══ TEXTO DE LEITURA

Quem circula pela Avenida Ipiranga, muito provavelmente já se surpreendeu com o nível elevado do Arroio Dilúvio, assim como com o alagamento que toma conta da Avenida Érico Veríssimo, em frente ao Teatro Renascença. Mas bem perto disso tudo, está uma comunidade devastada pela enchente nesta terça-feira (7): o Território Ilhota, na região central de Porto Alegre.
Passar pela frente não é o suficiente para descobrir o drama vivenciado pelos moradores do local — em sua maioria, em situação de vulnerabilidade social. Até porque a fachada, colorida, fica no nível da Ipiranga, que não chegou a ser impactado até o momento.
Basta acessar a entrada principal para perceber os impactos. É impossível percorrer a viela sem se molhar. A água passa da cintura. As residências ficam abaixo da avenida e do nível do arroio nas condições atuais. Uma casa de bombas, que parou de funcionar, está localizada ao lado.

════
══ DADOS FORNECIDOS

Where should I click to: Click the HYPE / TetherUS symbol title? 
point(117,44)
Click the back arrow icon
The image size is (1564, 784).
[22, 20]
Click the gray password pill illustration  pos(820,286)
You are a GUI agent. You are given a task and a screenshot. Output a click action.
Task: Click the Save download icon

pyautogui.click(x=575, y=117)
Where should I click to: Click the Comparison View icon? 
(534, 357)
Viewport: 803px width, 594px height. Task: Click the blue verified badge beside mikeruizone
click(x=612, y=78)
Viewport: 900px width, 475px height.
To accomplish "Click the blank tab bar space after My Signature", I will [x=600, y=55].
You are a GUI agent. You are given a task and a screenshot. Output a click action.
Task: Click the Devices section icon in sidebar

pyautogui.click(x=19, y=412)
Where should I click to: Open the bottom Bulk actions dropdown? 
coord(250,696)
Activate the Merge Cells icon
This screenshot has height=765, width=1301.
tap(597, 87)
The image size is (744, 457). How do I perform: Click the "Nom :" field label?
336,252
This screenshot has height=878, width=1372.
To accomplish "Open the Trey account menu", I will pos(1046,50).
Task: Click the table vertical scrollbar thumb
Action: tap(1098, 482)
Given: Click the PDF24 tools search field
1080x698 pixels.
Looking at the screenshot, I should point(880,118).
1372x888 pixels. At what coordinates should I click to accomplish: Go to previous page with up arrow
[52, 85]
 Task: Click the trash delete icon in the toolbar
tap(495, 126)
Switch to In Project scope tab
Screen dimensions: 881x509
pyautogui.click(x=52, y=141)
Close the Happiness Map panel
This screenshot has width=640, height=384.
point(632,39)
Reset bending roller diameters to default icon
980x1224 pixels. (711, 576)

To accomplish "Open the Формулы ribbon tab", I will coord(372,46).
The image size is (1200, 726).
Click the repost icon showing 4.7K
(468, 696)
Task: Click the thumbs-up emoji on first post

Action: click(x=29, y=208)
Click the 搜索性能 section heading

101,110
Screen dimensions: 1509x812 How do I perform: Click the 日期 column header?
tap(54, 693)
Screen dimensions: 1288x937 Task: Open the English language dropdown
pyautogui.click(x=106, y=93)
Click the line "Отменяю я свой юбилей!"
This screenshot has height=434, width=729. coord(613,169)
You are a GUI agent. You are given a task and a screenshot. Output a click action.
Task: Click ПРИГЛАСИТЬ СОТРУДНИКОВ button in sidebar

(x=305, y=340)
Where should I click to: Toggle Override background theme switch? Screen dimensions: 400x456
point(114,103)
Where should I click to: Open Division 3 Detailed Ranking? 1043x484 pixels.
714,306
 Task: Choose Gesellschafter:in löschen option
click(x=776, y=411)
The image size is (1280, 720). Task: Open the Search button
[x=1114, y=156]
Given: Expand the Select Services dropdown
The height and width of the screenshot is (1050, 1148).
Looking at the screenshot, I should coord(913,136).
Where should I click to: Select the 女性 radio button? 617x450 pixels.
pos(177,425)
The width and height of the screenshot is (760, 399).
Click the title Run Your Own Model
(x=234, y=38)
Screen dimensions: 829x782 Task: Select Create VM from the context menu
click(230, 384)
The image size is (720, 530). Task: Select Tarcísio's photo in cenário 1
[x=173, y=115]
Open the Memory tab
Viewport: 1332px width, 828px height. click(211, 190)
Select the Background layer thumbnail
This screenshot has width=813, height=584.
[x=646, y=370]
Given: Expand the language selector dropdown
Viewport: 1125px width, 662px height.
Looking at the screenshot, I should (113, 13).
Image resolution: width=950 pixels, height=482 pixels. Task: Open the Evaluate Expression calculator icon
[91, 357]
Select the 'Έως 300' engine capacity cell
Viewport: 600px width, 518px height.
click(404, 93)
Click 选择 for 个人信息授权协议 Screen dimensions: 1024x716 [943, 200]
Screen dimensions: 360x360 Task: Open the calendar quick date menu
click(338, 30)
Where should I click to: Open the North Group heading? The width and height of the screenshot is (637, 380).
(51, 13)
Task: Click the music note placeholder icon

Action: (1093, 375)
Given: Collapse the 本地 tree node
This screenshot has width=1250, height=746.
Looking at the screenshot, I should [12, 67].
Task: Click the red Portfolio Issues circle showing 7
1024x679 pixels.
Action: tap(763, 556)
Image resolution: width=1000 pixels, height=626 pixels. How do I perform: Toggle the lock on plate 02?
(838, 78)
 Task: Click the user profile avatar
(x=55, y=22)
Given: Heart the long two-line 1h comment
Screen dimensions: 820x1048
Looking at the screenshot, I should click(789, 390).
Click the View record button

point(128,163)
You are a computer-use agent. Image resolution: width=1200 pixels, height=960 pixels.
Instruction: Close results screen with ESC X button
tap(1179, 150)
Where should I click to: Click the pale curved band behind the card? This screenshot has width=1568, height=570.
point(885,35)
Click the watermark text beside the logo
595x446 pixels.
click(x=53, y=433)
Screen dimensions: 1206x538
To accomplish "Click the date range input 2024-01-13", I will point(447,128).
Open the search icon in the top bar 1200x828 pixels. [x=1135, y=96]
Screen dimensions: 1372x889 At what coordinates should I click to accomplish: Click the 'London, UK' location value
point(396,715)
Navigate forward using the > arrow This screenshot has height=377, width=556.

════

● **DETALHES DO PROBLEMA**: Segundo o texto sobre a enchente no Território Ilhota, em que região de Porto Alegre fica essa comunidade?

● **RESPOSTA DO EXERCÍCIO**: Na região central de Porto Alegre.